- _YOUR OBJECTIVE_
The required output is the stretch from the line containing "Task: Decrease Ab&J" through the line containing "Screen dimensions: 1273x830" in the records below, unaltered and with no pictures.

- _RECORDS TO PROCESS_
○ ○ ○ ○ ○ ○ ○
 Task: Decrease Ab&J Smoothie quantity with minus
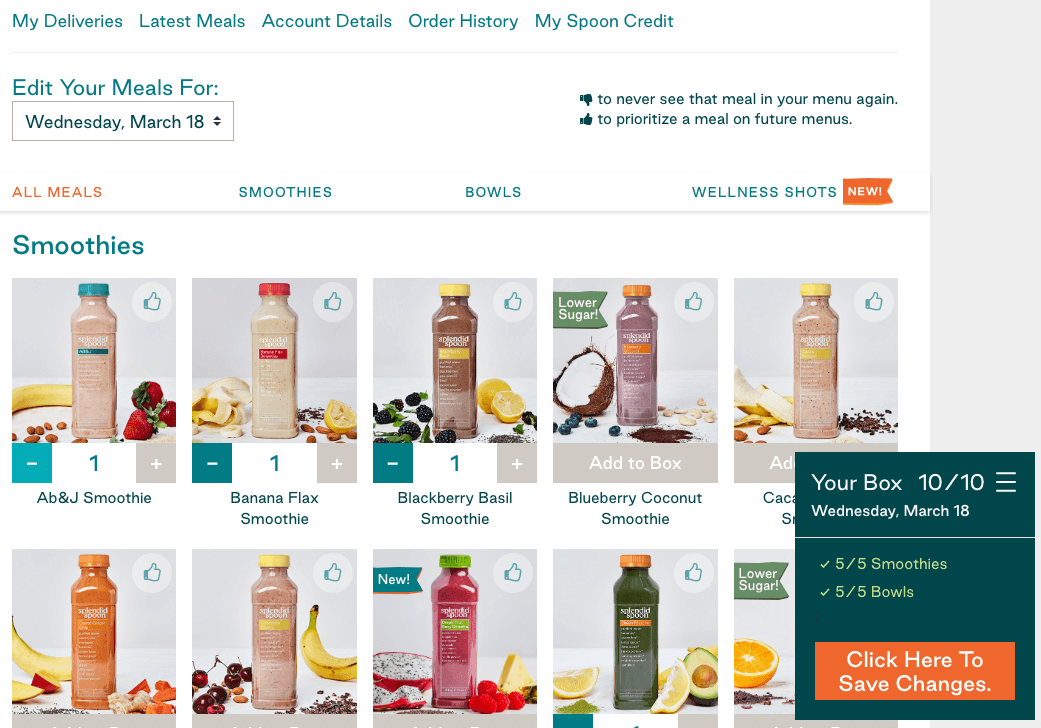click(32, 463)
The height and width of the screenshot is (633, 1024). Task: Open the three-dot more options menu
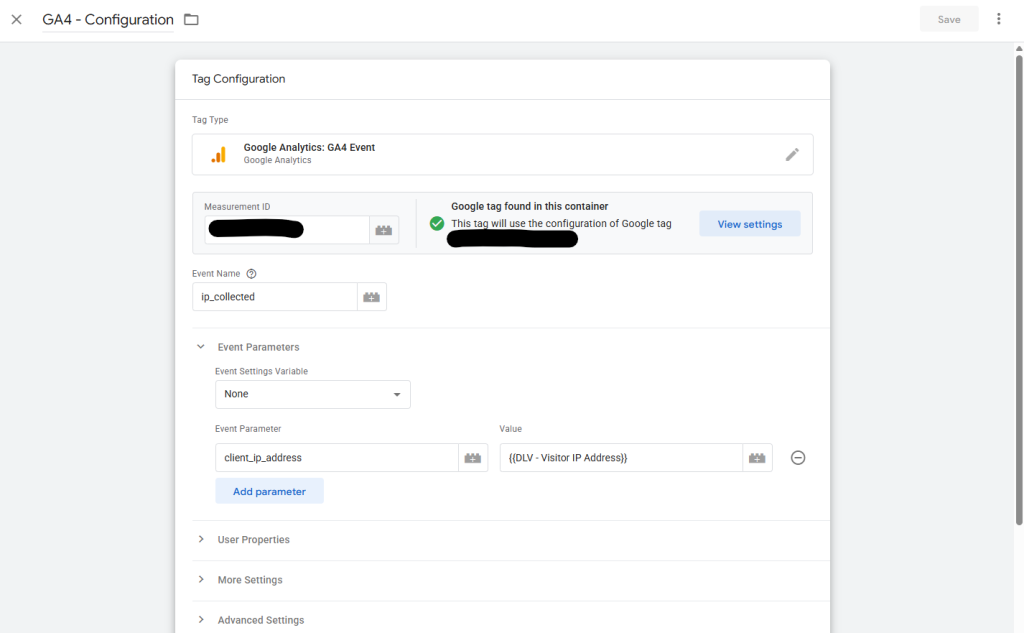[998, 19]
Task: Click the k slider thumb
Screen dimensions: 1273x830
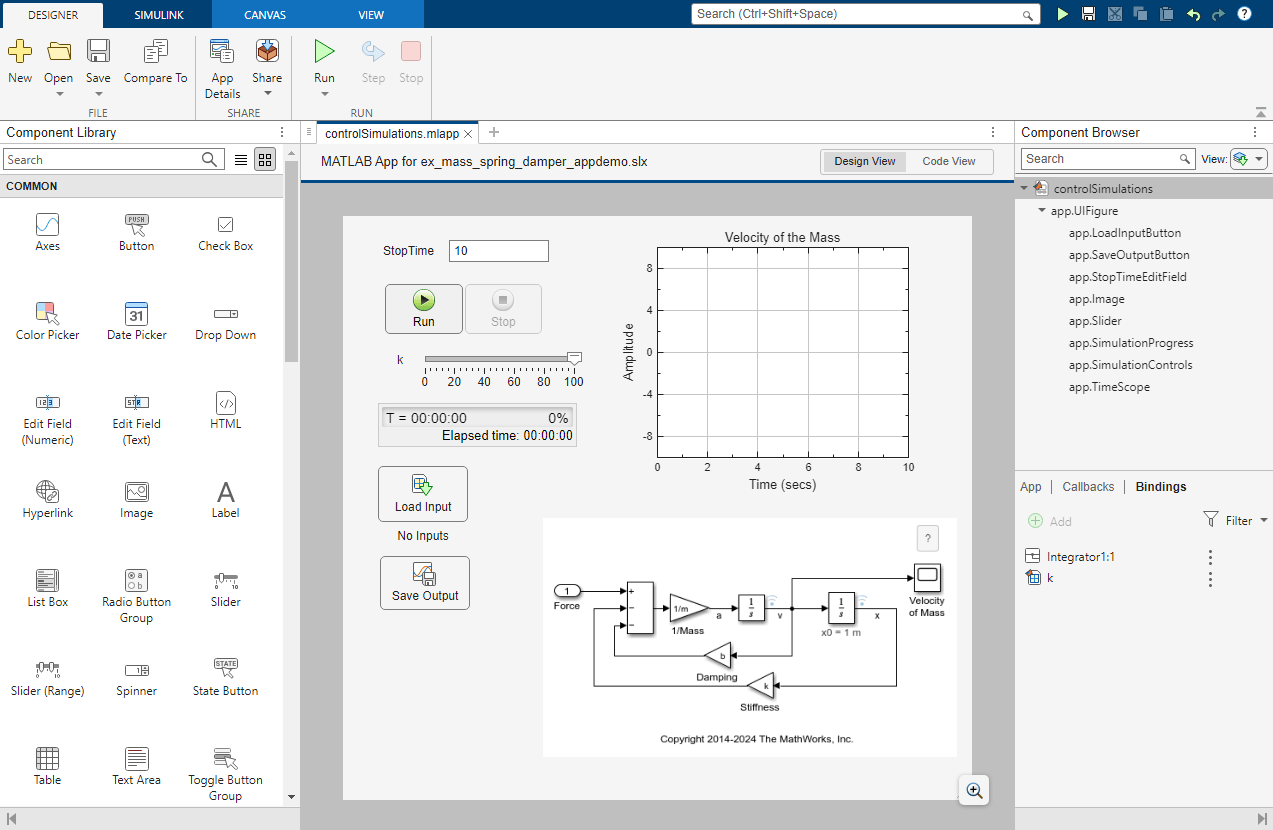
○ ○ ○ ○ ○ ○ ○
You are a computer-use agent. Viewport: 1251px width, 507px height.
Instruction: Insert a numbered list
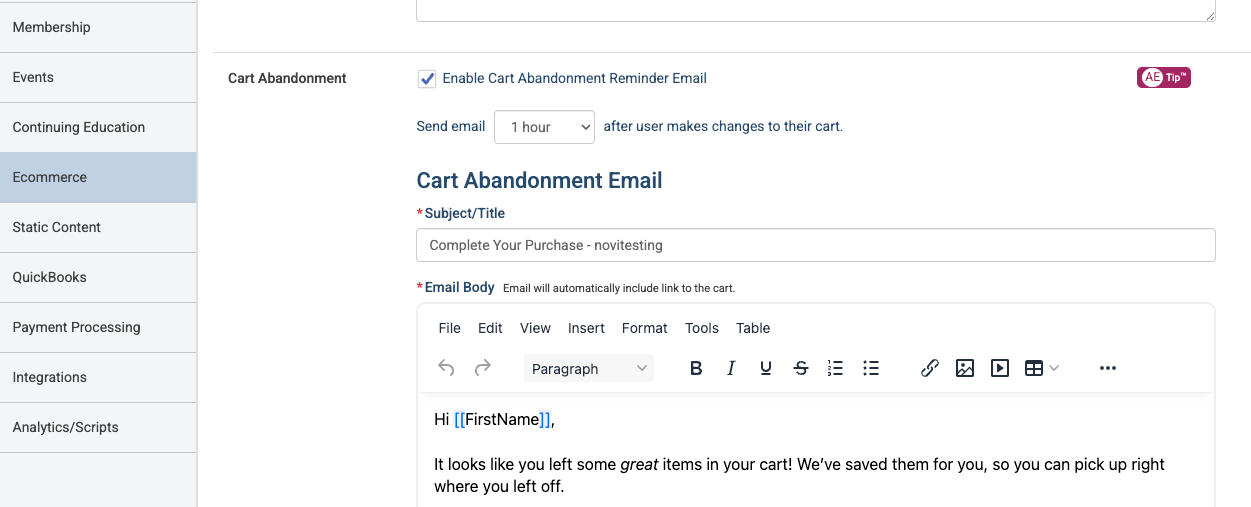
○ ○ ○ ○ ○ ○ ○
- _TASK RESPONSE_
 Task: Decrease Ab&J Smoothie quantity with minus
click(32, 463)
The height and width of the screenshot is (633, 1024). Task: Open the three-dot more options menu
[998, 19]
Task: Click the k slider thumb
Screen dimensions: 1273x830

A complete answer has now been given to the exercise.